Having finished Sardar's book (and having had time to ruminate on it a little), I thought I'd offer a thought or two...
As I mentioned previously, I enjoyed the general style of the book. Written very much as a conversation, Desperately Seeking... struck me as an enjoyable story, full of personal insights and experiences. As a reader, one of the things I enjoy most is gaining access to the author's thoughts and feelings. On that score, the book worked for me.
Upon reflection, I think the key word here is 'story'. Sardar presents us with his own story (naturally enough), which leaves other perspectives at a distance. This is, of course, the nature of this kind of autobiographical writing; in giving a personal account, other voices are, at best, filtered through the author's own understandings and presentations.
What struck me, though, was two things: Sardar's disappointments with contemporary Muslim groups and his somewhat fiery approach. Given the state of much contemporary Muslim thought, his disappointments are perhaps understandable. Having said that, on occasions Sardar seems to move from disappointment to depression. Again, an understandable reaction I suppose. However, I do think that there is an important distinction to be drawn between being disappointed/depressed and being overly critical.

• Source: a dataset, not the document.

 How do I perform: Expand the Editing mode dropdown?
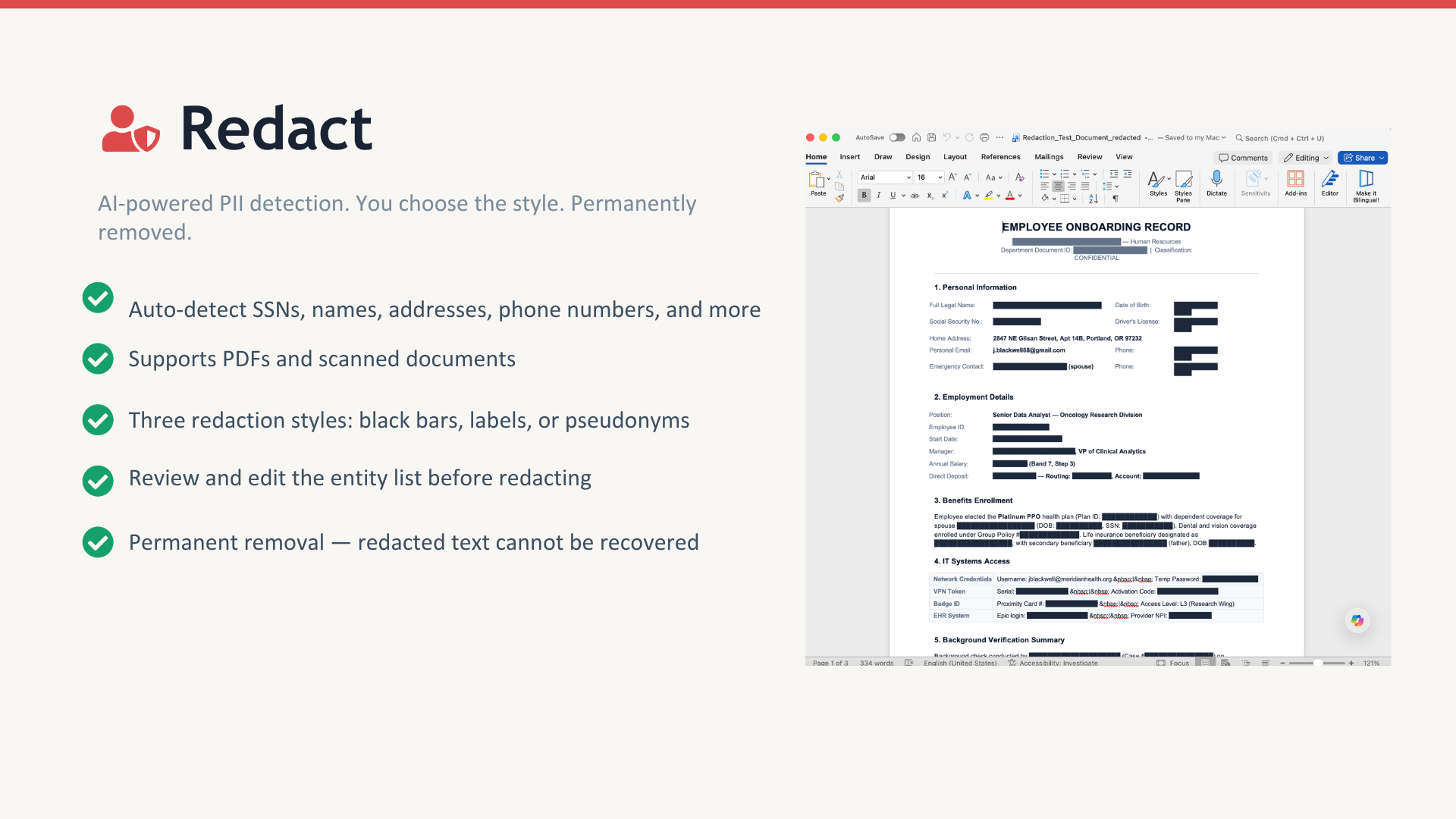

It seems to me that if we as Muslims are ever going to move beyond contemporary challenges, we first need to understand how to disagree with each other properly.
As I have personally observed on numerous occasions, many Muslims experience disagreement as a kind of existential crisis. Failing to understand that people are not only going to disagree (and disagree radically) but that disagreement does not mean rejection per se, many of us either give up talking - or else (and this is worse), lose our cool and start becoming offensive. If we cannot even sit together and talk about our differences calmly (whilst crediting the other with the best intentions), we will never be able to build our communities together.
The general feeling I have, having read Desperately Seeking..., is that Sardar occasionally falls into this trap. Well, let me clarify myself, what I mean is that there is a general sense that the ideas/opinions of other thinkers/writers/etc are wrong categorically. It seems that Sardar is, at times, a little too keen to rush towards judgement. Granted, having been given Islam by Allah, Muslims can sometimes be amongst the most venal, selfish, narrowminded bigots on earth. This is not, mercifully, the whole story. The world is also home to many selfless, openminded, tolerant, just and forebearing Muslims. Indeed, as I learned from my mother, most people are a complicated mixture of light and dark, or good and bad. We are all truly works in progress.
In other words, rather than reacting to venality with disappointment and anger, we should be trying to interact and challenge in a positive manner. In this vein, it is helpful to reflect on the practice of Prophet Muhammad (peace be upon him). Despite years of facing oppression, corruption and wickedness, he remained calm, peaceful, tolerant and unsullied. Even after returning to Mecca, when he could have ordered a Stalinesque purge of his opponents, he is said to have replied with the words of Yusuf (peace be upon him):
'Today there is no blame upon you. Allah will forgive you and He is the Most Merciful of those who show Mercy' (Quran 12:92).